RGBGrasp: Image-based Object Grasping by Capturing Multiple Views during Robot Arm Movement with Neural Radiance Fields

Chang Liu*, Kejian Shi*, Kaichen Zhou*, Haoxiao Wang, Jiyao Zhang and Hao Dong†

* equal contributions † corresponding author

[Paper] [Video(YouTube)] [Video(bilibili)]

Robotic research encounters a significant hurdle when it comes to the intricate task of grasping objects that come in various shapes, materials, and textures. Unlike many prior investigations that heavily leaned on specialized point-cloud cameras or abundant RGB visual data to gather 3D insights for object-grasping missions, this paper introduces a pioneering approach called RGBGrasp. This method depends on a limited set of RGB views to perceive the 3D surroundings containing transparent and specular objects and achieve accurate grasping. Our method utilizes pre-trained depth prediction models to establish geometry constraints, enabling precise 3D structure estimation, even under limited view conditions. Finally, we integrate hash encoding and a proposal sampler strategy to significantly accelerate the 3D reconstruction process. These innovations significantly enhance the adaptability and effectiveness of our algorithm in real-world scenarios. Through comprehensive experimental validations, we demonstrate that RGBGrasp achieves remarkable success across a wide spectrum of object-grasping scenarios, establishing it as a promising solution for real-world robotic manipulation tasks.

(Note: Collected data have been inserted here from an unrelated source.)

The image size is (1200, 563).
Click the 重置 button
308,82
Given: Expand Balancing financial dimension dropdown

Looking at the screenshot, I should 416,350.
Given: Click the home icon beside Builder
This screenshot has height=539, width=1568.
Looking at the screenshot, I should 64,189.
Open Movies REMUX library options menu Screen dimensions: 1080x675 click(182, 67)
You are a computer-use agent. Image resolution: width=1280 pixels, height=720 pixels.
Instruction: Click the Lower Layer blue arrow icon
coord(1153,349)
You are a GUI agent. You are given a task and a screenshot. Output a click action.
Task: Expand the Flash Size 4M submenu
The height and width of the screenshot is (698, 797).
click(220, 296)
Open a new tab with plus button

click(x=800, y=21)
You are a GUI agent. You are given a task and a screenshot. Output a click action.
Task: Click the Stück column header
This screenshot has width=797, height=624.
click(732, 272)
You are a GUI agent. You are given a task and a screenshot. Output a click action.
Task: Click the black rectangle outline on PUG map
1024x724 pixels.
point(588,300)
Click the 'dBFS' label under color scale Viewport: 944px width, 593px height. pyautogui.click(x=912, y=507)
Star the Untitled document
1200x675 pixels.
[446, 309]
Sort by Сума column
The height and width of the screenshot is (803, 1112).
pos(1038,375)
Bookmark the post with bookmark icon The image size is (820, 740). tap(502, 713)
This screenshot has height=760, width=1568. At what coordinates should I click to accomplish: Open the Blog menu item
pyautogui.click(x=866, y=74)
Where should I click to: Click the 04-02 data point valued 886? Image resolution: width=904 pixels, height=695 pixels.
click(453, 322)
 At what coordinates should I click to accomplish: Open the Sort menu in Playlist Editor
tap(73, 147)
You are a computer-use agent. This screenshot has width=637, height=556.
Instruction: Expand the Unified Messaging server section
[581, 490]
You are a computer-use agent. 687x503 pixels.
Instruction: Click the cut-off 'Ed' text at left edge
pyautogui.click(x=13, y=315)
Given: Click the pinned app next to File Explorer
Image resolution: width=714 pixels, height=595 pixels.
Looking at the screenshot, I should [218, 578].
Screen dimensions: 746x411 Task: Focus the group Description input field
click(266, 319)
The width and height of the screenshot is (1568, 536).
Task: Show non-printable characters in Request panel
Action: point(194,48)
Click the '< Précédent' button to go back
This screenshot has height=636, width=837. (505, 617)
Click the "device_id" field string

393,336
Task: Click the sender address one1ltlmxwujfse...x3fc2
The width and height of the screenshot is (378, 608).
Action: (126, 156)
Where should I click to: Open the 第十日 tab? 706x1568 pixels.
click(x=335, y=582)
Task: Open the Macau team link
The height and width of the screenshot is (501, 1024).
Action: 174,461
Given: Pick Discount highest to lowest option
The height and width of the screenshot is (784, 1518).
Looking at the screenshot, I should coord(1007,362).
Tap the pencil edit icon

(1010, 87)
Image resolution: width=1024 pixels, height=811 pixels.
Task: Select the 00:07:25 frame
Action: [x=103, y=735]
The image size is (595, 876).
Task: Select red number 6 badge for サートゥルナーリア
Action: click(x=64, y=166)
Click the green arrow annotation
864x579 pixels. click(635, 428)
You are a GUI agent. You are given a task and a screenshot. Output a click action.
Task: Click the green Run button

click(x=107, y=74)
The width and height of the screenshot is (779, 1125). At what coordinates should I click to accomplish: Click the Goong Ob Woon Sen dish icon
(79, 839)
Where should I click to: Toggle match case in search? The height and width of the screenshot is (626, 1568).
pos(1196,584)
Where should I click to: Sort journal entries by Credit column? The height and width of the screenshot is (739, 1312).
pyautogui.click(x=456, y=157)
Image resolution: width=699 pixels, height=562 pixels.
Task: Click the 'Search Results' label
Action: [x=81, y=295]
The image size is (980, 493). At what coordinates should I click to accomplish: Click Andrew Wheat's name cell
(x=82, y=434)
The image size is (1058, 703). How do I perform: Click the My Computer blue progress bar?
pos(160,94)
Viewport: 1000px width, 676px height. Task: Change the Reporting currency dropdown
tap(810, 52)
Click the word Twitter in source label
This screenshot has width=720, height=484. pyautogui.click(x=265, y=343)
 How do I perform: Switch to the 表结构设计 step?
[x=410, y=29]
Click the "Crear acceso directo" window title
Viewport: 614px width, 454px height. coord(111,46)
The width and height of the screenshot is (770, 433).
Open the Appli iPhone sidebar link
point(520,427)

The demonstrations of our method and baselines can be found here .

Overview

Fig. 1. Overview of RGBGrasp. We introduce a novel approach capable of reconstructing the 3D geometric information of a target scene using views acquired during standard grasping procedures. Our method is not limited to fixed viewpoints and can flexibly work with partial observations in different trajectories based on the environmental requirements.

Fig. 2. RGBGrasp Pipeline. The robot employs an approaching trajectory to the objects when capturing multiple views to build a multi-scale hash table. Subsequently, a proposal sampler is trained to enhance the precision of sampling positions for a subsequent fine predictor. This predictor provides color and density data for individual points, where the density information contributes to the construction of the final point cloud. This resultant point cloud serves as input for a pre-trained grasping module to predict a 6-DoF grasp pose. Throughout the optimization procedure, we maintain a fixed state for the monocular depth network and the grasping module, rendering them non-trainable components. In contrast, the Hash Table, Proposal Sampler, and NeRF MLP are actively updated and subject to the learning process.

Results

Simulation

Fig. 3. Results of GraspNeRF and RGBGrasp with fixed view points and various view ranges. Our RGBGrasp shows little performance downgrades when the view range decreases. (SR: success rate; DR: declutter rate)

Fig. 4. Results of RGBGrasp and AnyGrasp with single-view/multi-view point cloud as input with viewpoints on approaching trajectory.

Fig. 5. Ablation Studies. We compare the performance of RGBGrasp and RGBGrasp without depth rank loss in the simulator. There are more artifacts in the reconstructed point cloud without depth supervision, especially on the boundary of the point cloud. However, most grasp modules rely on local geometry features to generate grasp poses, and these artifacts would cheat grasp modules to detect grasps around them. This phenomenon is more likely to occur in pile scenes, as objects in pile scenes have smaller dimensions and are more susceptible to artifacts.

Real World

Fig. 6. Results of RGBGrasp and two baselines (GraspNeRF and AnyGrasp with RealSense D415 as the input) in real world. We conduct 15 rounds of clutter removal grasping. Each scene is consisted of 5 randomly-picked daily objects, with diffuse, transparent and specular materials.